PROBLEM DESCRIPTION: Can you repeat, unchanged, the rows from the line with "Where should I click to: Expand" through the end of the rows?

□ □ □ □ □

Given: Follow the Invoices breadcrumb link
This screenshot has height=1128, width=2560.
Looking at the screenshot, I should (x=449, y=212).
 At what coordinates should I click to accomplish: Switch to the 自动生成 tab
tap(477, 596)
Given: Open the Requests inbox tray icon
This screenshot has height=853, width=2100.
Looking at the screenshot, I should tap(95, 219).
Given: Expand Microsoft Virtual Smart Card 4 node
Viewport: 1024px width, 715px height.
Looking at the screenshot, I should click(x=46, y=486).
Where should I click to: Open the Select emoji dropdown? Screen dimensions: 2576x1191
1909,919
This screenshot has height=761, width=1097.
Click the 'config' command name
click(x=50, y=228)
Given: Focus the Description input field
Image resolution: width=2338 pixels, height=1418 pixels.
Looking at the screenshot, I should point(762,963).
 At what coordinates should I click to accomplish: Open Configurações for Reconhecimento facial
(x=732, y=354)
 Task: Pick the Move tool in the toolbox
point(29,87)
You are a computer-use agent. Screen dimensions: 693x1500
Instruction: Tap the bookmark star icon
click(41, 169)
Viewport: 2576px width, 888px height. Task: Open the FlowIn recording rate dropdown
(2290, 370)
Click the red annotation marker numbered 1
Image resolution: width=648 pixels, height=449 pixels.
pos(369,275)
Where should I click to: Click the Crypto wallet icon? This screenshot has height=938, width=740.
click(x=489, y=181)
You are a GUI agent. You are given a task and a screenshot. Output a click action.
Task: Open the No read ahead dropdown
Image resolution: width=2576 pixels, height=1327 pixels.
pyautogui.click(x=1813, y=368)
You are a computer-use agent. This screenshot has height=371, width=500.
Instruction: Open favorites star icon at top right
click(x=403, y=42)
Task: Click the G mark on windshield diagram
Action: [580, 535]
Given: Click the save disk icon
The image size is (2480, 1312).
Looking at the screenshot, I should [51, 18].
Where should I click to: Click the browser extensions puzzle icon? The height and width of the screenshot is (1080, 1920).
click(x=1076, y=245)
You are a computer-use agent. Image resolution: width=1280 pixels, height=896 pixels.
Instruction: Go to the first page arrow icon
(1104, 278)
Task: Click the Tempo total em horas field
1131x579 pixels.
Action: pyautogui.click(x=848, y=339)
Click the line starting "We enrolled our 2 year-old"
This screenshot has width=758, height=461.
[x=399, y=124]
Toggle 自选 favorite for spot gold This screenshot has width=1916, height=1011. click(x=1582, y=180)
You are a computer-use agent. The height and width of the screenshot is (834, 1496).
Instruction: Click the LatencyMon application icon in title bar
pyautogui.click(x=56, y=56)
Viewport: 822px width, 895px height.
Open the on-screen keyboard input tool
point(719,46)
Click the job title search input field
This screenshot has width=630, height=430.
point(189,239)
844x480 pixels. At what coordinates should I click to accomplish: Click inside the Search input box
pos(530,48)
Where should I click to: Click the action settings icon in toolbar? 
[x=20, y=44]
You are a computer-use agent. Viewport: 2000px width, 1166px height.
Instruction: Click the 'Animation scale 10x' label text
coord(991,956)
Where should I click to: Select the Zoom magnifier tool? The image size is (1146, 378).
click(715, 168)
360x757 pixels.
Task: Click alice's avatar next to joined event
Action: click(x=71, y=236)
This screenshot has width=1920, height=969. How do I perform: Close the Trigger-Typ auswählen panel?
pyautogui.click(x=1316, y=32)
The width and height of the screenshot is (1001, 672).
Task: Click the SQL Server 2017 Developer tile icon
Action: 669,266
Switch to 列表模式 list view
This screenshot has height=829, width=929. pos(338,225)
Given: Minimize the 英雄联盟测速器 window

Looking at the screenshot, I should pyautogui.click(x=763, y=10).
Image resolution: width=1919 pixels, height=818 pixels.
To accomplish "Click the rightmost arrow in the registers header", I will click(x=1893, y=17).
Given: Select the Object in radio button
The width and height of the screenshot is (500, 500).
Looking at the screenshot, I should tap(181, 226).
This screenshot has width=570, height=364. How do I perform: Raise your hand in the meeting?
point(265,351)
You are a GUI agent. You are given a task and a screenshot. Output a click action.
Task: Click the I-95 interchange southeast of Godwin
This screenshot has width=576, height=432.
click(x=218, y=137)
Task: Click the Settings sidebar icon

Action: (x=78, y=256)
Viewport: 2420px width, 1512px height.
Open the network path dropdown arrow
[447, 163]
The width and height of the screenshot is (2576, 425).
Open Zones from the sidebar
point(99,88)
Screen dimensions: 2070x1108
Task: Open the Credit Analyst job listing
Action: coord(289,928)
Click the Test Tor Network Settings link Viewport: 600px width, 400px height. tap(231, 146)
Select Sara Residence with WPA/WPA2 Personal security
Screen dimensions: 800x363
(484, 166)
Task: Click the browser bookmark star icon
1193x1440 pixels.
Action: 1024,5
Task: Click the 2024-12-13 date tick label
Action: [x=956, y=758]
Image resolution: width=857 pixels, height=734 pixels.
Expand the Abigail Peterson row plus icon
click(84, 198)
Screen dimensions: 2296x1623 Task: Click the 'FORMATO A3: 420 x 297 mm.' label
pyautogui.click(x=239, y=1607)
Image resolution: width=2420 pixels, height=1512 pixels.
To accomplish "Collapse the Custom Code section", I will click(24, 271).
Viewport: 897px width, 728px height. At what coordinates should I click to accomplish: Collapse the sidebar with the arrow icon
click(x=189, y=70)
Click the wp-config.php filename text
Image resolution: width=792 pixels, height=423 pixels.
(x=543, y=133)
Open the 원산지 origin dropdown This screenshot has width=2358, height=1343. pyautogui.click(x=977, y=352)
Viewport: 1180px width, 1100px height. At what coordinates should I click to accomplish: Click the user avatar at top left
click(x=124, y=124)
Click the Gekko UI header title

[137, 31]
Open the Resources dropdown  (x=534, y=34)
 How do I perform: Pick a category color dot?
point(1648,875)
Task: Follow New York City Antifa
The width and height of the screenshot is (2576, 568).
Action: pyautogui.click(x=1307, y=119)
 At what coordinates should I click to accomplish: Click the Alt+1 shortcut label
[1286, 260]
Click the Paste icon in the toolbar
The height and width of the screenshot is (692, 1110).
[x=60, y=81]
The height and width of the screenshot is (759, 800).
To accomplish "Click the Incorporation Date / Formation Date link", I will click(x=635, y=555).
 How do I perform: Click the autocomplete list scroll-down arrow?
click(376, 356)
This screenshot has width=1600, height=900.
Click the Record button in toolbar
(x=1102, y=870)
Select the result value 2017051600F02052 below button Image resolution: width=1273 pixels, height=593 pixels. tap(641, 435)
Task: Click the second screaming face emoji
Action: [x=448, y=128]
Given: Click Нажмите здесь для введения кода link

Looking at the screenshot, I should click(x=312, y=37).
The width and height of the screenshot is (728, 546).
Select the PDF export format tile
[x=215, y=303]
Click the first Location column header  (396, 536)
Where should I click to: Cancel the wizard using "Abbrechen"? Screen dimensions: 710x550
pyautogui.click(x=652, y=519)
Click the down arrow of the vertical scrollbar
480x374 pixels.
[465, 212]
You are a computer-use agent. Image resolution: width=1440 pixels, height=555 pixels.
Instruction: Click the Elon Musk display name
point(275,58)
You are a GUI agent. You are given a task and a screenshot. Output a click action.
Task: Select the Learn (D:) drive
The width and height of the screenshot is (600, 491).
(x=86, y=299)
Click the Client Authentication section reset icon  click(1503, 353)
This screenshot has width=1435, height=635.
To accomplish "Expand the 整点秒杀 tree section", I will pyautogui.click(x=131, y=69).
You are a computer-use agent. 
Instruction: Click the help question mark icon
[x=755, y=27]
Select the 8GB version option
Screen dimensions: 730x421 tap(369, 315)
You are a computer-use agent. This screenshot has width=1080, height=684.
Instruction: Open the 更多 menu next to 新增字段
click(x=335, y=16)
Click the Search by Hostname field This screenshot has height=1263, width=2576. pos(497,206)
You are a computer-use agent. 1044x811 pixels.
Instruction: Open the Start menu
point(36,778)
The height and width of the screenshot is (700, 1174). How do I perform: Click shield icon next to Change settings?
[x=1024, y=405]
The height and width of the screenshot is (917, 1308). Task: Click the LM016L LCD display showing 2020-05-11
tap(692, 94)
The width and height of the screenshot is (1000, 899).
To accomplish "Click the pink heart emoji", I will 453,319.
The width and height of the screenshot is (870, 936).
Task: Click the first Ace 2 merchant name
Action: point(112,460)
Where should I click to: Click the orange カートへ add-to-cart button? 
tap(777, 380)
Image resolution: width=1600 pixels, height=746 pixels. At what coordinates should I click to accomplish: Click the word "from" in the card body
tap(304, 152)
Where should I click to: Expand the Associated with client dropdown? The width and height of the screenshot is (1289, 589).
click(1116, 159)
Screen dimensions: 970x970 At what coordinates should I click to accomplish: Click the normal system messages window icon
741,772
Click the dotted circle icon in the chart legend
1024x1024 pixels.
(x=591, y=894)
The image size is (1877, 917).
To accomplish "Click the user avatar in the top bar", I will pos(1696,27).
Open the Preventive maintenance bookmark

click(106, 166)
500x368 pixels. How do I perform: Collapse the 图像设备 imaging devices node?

□ □ □ □ □

TASK OUTPUT:
Where should I click to: Expand the Associated with client dropdown? The width and height of the screenshot is (1289, 589).
click(1116, 159)
Screen dimensions: 970x970 At what coordinates should I click to accomplish: Click the normal system messages window icon
741,772
Click the dotted circle icon in the chart legend
1024x1024 pixels.
(x=591, y=894)
The image size is (1877, 917).
To accomplish "Click the user avatar in the top bar", I will pos(1696,27).
Open the Preventive maintenance bookmark

click(106, 166)
500x368 pixels. How do I perform: Collapse the 图像设备 imaging devices node?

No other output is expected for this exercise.